### Records provided
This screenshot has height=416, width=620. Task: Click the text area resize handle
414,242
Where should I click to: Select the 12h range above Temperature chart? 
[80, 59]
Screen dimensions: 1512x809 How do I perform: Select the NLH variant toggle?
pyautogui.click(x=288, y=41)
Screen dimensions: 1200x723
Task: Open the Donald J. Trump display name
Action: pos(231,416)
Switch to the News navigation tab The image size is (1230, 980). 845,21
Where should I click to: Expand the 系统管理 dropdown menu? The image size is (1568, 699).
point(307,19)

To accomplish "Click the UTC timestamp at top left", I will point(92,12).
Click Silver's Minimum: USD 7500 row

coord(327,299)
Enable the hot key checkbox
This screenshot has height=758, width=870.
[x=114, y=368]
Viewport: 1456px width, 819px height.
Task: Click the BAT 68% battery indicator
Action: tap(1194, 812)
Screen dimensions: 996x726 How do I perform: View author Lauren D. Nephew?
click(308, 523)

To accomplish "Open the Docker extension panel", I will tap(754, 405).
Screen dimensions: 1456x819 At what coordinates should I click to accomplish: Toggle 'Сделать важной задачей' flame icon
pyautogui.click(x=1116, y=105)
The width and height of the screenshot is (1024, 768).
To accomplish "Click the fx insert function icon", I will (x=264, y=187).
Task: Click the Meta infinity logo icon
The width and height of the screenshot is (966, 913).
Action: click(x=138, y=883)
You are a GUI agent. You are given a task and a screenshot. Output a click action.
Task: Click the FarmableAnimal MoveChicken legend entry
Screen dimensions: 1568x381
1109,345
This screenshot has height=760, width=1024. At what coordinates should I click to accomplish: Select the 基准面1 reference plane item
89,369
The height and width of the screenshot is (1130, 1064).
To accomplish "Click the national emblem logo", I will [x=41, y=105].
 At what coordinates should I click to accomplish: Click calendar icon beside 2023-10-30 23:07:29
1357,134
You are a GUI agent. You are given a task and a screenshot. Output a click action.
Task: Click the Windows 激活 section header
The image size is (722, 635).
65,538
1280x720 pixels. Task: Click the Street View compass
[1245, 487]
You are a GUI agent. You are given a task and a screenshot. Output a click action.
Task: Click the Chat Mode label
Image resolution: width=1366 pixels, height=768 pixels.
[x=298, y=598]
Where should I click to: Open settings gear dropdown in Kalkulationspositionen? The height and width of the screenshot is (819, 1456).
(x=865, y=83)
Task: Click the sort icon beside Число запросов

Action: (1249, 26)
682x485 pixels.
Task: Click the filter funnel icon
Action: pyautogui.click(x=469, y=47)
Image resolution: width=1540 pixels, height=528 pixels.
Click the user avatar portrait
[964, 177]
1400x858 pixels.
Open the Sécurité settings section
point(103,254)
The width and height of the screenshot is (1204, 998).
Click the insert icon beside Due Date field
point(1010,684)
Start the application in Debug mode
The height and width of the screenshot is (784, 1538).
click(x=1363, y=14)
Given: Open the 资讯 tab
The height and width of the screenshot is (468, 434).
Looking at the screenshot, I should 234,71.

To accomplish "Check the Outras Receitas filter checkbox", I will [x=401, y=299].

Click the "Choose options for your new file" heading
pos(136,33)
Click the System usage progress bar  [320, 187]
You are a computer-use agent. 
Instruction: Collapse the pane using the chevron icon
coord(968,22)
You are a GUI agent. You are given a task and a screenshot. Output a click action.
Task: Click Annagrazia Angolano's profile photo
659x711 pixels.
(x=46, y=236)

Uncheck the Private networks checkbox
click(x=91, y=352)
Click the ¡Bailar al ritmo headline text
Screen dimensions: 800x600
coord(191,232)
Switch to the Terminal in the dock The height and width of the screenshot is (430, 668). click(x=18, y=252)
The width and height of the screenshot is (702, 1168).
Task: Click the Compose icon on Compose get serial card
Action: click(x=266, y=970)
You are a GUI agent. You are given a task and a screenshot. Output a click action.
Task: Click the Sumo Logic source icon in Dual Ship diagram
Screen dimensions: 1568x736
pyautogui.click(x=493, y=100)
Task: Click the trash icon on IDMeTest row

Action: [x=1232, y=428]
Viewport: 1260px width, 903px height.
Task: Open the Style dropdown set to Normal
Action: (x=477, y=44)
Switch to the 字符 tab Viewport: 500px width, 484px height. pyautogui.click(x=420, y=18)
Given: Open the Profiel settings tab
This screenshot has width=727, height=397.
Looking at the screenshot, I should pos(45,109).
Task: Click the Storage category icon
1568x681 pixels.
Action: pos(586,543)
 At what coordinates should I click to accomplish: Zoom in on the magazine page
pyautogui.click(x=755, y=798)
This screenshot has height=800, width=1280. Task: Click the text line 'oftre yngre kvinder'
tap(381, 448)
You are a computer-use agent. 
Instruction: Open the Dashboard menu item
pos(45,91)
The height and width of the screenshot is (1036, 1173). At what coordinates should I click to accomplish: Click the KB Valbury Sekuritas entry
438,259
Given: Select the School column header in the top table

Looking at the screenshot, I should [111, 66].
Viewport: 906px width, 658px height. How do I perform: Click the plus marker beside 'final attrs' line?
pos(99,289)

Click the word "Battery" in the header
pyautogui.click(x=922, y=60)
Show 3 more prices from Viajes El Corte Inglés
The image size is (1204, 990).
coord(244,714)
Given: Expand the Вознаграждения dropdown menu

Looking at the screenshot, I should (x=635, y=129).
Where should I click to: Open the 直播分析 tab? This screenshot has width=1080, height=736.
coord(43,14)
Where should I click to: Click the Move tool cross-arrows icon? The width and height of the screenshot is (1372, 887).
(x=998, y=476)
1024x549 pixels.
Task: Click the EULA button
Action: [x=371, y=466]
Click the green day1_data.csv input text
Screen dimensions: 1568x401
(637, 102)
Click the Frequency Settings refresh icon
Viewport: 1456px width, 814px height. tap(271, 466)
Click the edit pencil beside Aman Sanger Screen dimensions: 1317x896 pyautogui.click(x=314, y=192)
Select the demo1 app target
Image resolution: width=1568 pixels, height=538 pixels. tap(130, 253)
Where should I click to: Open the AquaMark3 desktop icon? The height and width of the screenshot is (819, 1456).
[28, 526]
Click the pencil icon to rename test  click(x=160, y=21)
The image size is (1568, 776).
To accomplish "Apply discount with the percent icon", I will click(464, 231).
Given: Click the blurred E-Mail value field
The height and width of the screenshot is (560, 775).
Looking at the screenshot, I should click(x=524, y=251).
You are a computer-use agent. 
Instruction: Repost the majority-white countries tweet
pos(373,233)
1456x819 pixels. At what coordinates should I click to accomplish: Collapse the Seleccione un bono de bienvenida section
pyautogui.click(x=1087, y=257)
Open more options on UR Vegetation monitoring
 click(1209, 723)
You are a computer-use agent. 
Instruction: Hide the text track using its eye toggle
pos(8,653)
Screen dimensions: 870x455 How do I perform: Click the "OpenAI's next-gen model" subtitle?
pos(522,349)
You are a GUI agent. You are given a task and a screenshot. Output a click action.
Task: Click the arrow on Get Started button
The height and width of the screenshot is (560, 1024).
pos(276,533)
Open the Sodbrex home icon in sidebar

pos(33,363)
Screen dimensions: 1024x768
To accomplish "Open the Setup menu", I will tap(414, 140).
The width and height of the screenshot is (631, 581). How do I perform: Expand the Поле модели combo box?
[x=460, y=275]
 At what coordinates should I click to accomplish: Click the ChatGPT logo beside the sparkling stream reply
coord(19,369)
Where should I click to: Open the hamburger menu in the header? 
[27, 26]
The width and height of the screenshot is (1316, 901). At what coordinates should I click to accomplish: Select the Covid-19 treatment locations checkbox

### Exercise goal
Reproduce all of the items above verbatim, in their original order and formatting.

### The response
This screenshot has height=416, width=620. Task: Click the text area resize handle
414,242
Where should I click to: Select the 12h range above Temperature chart? 
[80, 59]
Screen dimensions: 1512x809 How do I perform: Select the NLH variant toggle?
pyautogui.click(x=288, y=41)
Screen dimensions: 1200x723
Task: Open the Donald J. Trump display name
Action: pos(231,416)
Switch to the News navigation tab The image size is (1230, 980). 845,21
Where should I click to: Expand the 系统管理 dropdown menu? The image size is (1568, 699).
point(307,19)

To accomplish "Click the UTC timestamp at top left", I will point(92,12).
Click Silver's Minimum: USD 7500 row

coord(327,299)
Enable the hot key checkbox
This screenshot has height=758, width=870.
[x=114, y=368]
Viewport: 1456px width, 819px height.
Task: Click the BAT 68% battery indicator
Action: tap(1194, 812)
Screen dimensions: 996x726 How do I perform: View author Lauren D. Nephew?
click(308, 523)

To accomplish "Open the Docker extension panel", I will tap(754, 405).
Screen dimensions: 1456x819 At what coordinates should I click to accomplish: Toggle 'Сделать важной задачей' flame icon
pyautogui.click(x=1116, y=105)
The width and height of the screenshot is (1024, 768).
To accomplish "Click the fx insert function icon", I will (x=264, y=187).
Task: Click the Meta infinity logo icon
The width and height of the screenshot is (966, 913).
Action: click(x=138, y=883)
You are a GUI agent. You are given a task and a screenshot. Output a click action.
Task: Click the FarmableAnimal MoveChicken legend entry
Screen dimensions: 1568x381
1109,345
This screenshot has height=760, width=1024. At what coordinates should I click to accomplish: Select the 基准面1 reference plane item
89,369
The height and width of the screenshot is (1130, 1064).
To accomplish "Click the national emblem logo", I will [x=41, y=105].
 At what coordinates should I click to accomplish: Click calendar icon beside 2023-10-30 23:07:29
1357,134
You are a GUI agent. You are given a task and a screenshot. Output a click action.
Task: Click the Windows 激活 section header
The image size is (722, 635).
65,538
1280x720 pixels. Task: Click the Street View compass
[1245, 487]
You are a GUI agent. You are given a task and a screenshot. Output a click action.
Task: Click the Chat Mode label
Image resolution: width=1366 pixels, height=768 pixels.
[x=298, y=598]
Where should I click to: Open settings gear dropdown in Kalkulationspositionen? The height and width of the screenshot is (819, 1456).
(x=865, y=83)
Task: Click the sort icon beside Число запросов

Action: (1249, 26)
682x485 pixels.
Task: Click the filter funnel icon
Action: pyautogui.click(x=469, y=47)
Image resolution: width=1540 pixels, height=528 pixels.
Click the user avatar portrait
[964, 177]
1400x858 pixels.
Open the Sécurité settings section
point(103,254)
The width and height of the screenshot is (1204, 998).
Click the insert icon beside Due Date field
point(1010,684)
Start the application in Debug mode
The height and width of the screenshot is (784, 1538).
click(x=1363, y=14)
Given: Open the 资讯 tab
The height and width of the screenshot is (468, 434).
Looking at the screenshot, I should 234,71.

To accomplish "Check the Outras Receitas filter checkbox", I will [x=401, y=299].

Click the "Choose options for your new file" heading
pos(136,33)
Click the System usage progress bar  [320, 187]
You are a computer-use agent. 
Instruction: Collapse the pane using the chevron icon
coord(968,22)
You are a GUI agent. You are given a task and a screenshot. Output a click action.
Task: Click Annagrazia Angolano's profile photo
659x711 pixels.
(x=46, y=236)

Uncheck the Private networks checkbox
click(x=91, y=352)
Click the ¡Bailar al ritmo headline text
Screen dimensions: 800x600
coord(191,232)
Switch to the Terminal in the dock The height and width of the screenshot is (430, 668). click(x=18, y=252)
The width and height of the screenshot is (702, 1168).
Task: Click the Compose icon on Compose get serial card
Action: click(x=266, y=970)
You are a GUI agent. You are given a task and a screenshot. Output a click action.
Task: Click the Sumo Logic source icon in Dual Ship diagram
Screen dimensions: 1568x736
pyautogui.click(x=493, y=100)
Task: Click the trash icon on IDMeTest row

Action: [x=1232, y=428]
Viewport: 1260px width, 903px height.
Task: Open the Style dropdown set to Normal
Action: (x=477, y=44)
Switch to the 字符 tab Viewport: 500px width, 484px height. pyautogui.click(x=420, y=18)
Given: Open the Profiel settings tab
This screenshot has width=727, height=397.
Looking at the screenshot, I should pos(45,109).
Task: Click the Storage category icon
1568x681 pixels.
Action: pos(586,543)
 At what coordinates should I click to accomplish: Zoom in on the magazine page
pyautogui.click(x=755, y=798)
This screenshot has height=800, width=1280. Task: Click the text line 'oftre yngre kvinder'
tap(381, 448)
You are a computer-use agent. 
Instruction: Open the Dashboard menu item
pos(45,91)
The height and width of the screenshot is (1036, 1173). At what coordinates should I click to accomplish: Click the KB Valbury Sekuritas entry
438,259
Given: Select the School column header in the top table

Looking at the screenshot, I should [111, 66].
Viewport: 906px width, 658px height. How do I perform: Click the plus marker beside 'final attrs' line?
pos(99,289)

Click the word "Battery" in the header
pyautogui.click(x=922, y=60)
Show 3 more prices from Viajes El Corte Inglés
The image size is (1204, 990).
coord(244,714)
Given: Expand the Вознаграждения dropdown menu

Looking at the screenshot, I should (x=635, y=129).
Where should I click to: Open the 直播分析 tab? This screenshot has width=1080, height=736.
coord(43,14)
Where should I click to: Click the Move tool cross-arrows icon? The width and height of the screenshot is (1372, 887).
(x=998, y=476)
1024x549 pixels.
Task: Click the EULA button
Action: [x=371, y=466]
Click the green day1_data.csv input text
Screen dimensions: 1568x401
(637, 102)
Click the Frequency Settings refresh icon
Viewport: 1456px width, 814px height. tap(271, 466)
Click the edit pencil beside Aman Sanger Screen dimensions: 1317x896 pyautogui.click(x=314, y=192)
Select the demo1 app target
Image resolution: width=1568 pixels, height=538 pixels. tap(130, 253)
Where should I click to: Open the AquaMark3 desktop icon? The height and width of the screenshot is (819, 1456).
[28, 526]
Click the pencil icon to rename test  click(x=160, y=21)
The image size is (1568, 776).
To accomplish "Apply discount with the percent icon", I will click(464, 231).
Given: Click the blurred E-Mail value field
The height and width of the screenshot is (560, 775).
Looking at the screenshot, I should click(x=524, y=251).
You are a computer-use agent. 
Instruction: Repost the majority-white countries tweet
pos(373,233)
1456x819 pixels. At what coordinates should I click to accomplish: Collapse the Seleccione un bono de bienvenida section
pyautogui.click(x=1087, y=257)
Open more options on UR Vegetation monitoring
 click(1209, 723)
You are a computer-use agent. 
Instruction: Hide the text track using its eye toggle
pos(8,653)
Screen dimensions: 870x455 How do I perform: Click the "OpenAI's next-gen model" subtitle?
pos(522,349)
You are a GUI agent. You are given a task and a screenshot. Output a click action.
Task: Click the arrow on Get Started button
The height and width of the screenshot is (560, 1024).
pos(276,533)
Open the Sodbrex home icon in sidebar

pos(33,363)
Screen dimensions: 1024x768
To accomplish "Open the Setup menu", I will tap(414, 140).
The width and height of the screenshot is (631, 581). How do I perform: Expand the Поле модели combo box?
[x=460, y=275]
 At what coordinates should I click to accomplish: Click the ChatGPT logo beside the sparkling stream reply
coord(19,369)
Where should I click to: Open the hamburger menu in the header? 
[27, 26]
The width and height of the screenshot is (1316, 901). At what coordinates should I click to accomplish: Select the Covid-19 treatment locations checkbox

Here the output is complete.